* _Problem description_: Of all the lines in the entries, how many carry the word "will"? The reply is that number and no more.
═════ Material for this task ═════
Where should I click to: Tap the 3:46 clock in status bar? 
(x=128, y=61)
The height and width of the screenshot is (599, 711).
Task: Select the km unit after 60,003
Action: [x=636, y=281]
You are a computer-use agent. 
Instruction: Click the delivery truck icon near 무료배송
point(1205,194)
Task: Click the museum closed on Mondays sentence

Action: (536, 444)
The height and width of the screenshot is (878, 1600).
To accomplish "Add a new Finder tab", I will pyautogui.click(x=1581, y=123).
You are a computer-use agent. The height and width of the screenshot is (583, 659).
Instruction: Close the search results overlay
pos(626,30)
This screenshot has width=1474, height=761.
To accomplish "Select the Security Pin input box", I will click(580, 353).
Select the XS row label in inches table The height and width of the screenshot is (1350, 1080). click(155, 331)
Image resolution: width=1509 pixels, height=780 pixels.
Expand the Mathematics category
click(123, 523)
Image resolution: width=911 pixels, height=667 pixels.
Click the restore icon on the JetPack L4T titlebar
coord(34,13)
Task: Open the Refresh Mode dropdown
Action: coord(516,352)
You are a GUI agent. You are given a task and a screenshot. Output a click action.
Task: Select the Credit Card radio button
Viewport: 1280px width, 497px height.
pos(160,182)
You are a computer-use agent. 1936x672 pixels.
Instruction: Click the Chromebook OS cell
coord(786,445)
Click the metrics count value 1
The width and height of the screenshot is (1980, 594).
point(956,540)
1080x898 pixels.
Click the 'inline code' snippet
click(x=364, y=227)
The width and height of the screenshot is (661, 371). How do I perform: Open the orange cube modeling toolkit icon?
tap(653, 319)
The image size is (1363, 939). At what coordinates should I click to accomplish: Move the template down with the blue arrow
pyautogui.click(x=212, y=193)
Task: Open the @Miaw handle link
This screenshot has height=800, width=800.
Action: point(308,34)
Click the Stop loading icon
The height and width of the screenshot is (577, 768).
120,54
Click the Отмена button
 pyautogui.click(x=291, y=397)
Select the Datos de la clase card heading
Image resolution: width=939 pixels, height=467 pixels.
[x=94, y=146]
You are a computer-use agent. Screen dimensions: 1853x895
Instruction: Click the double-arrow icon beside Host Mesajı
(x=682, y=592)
═════
* _Solution below_: 2